(Data entries)
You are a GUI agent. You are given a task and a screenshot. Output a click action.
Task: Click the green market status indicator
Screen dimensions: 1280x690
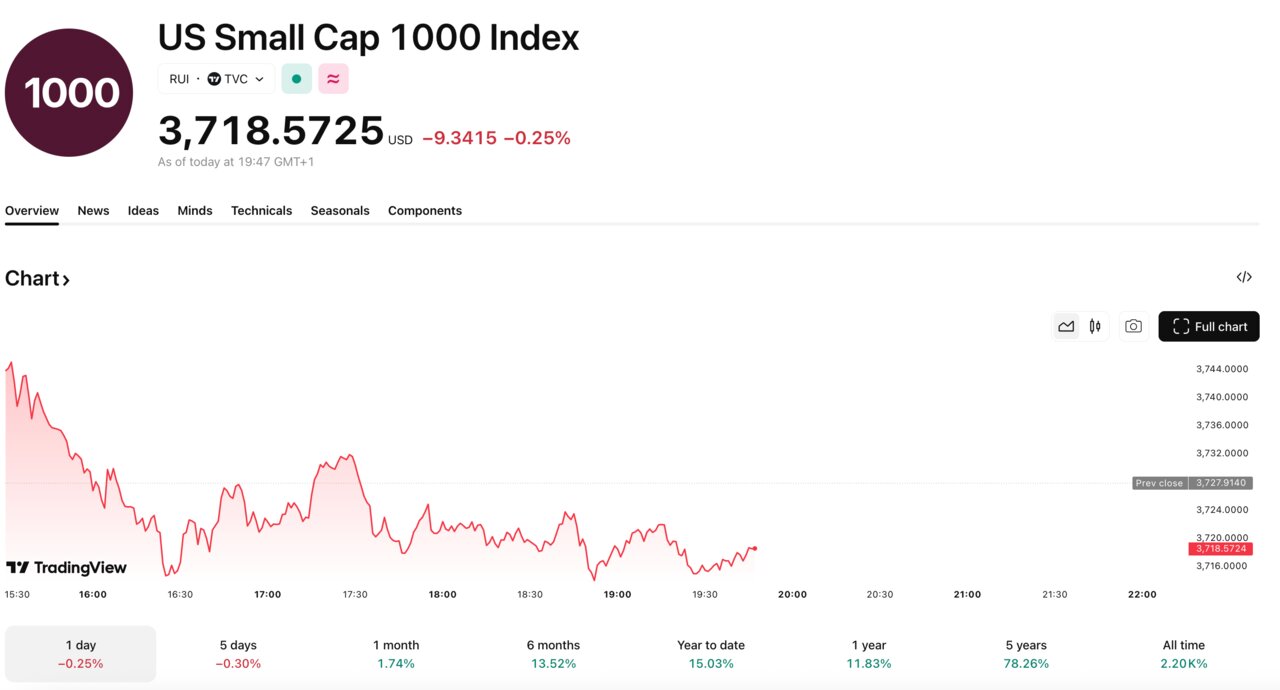click(296, 78)
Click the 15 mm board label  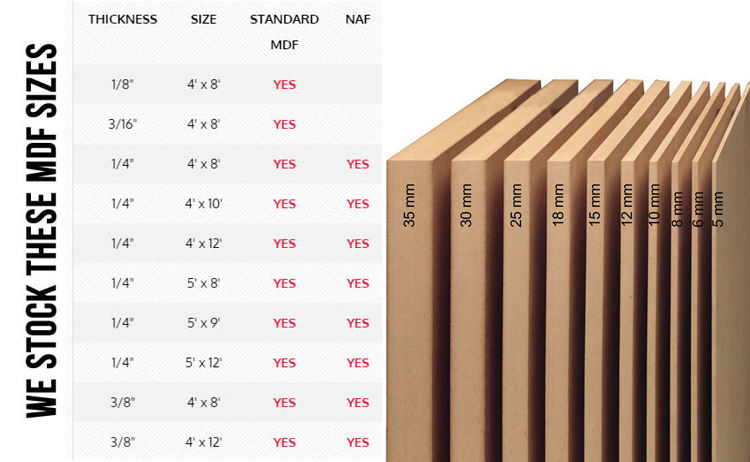595,204
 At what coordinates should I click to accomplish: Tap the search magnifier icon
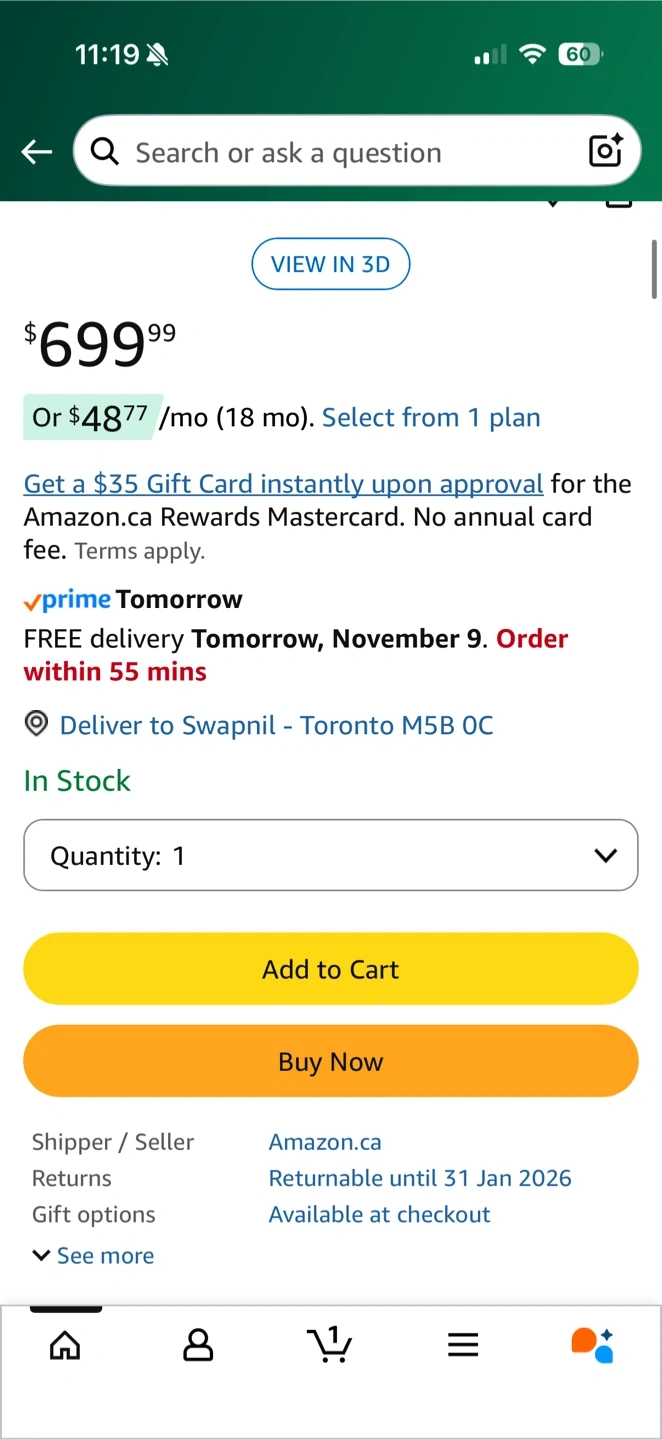(104, 151)
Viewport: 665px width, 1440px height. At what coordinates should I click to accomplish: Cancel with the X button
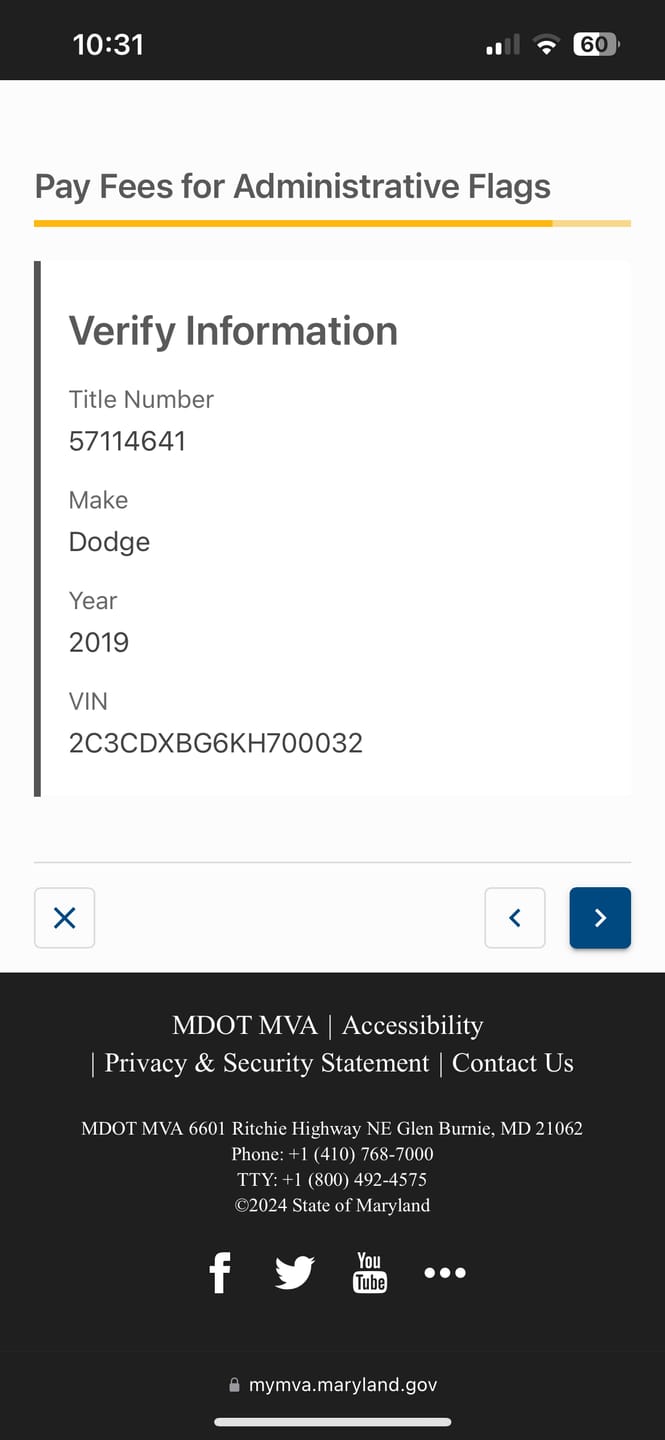[x=65, y=918]
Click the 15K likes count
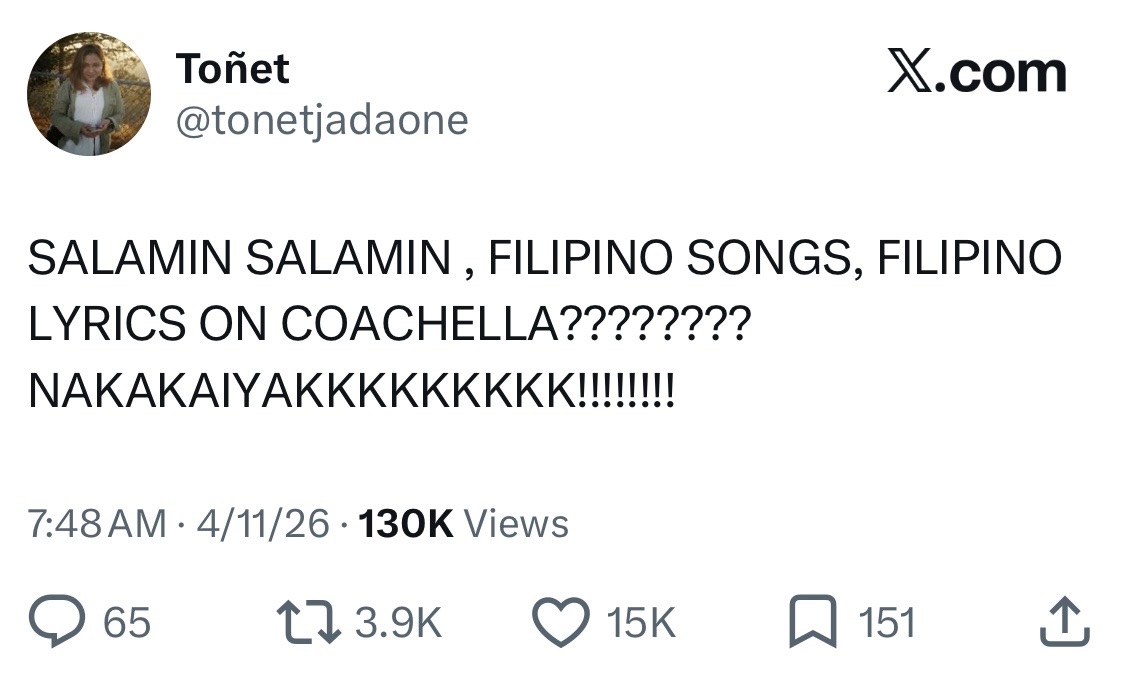The image size is (1125, 675). [x=641, y=623]
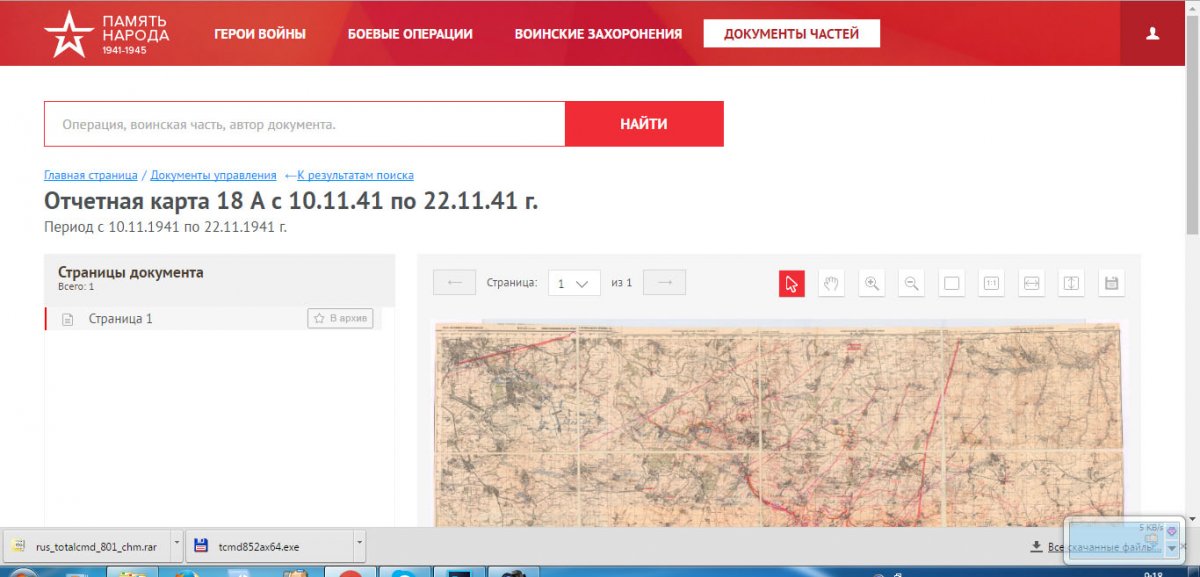Activate the hand pan tool
1200x577 pixels.
click(x=831, y=284)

* What you are asked to do *
From the line with "Viewport: 665px width, 1440px" to the last line above, restate each line word for word, but skip the pictures.

* Written answer *
Viewport: 665px width, 1440px height. At what coordinates should I click to accomplish: Cancel with the X button
[x=65, y=918]
Click the 15K likes count
The image size is (1125, 675). [x=641, y=623]
Activate the hand pan tool
1200x577 pixels.
click(x=831, y=284)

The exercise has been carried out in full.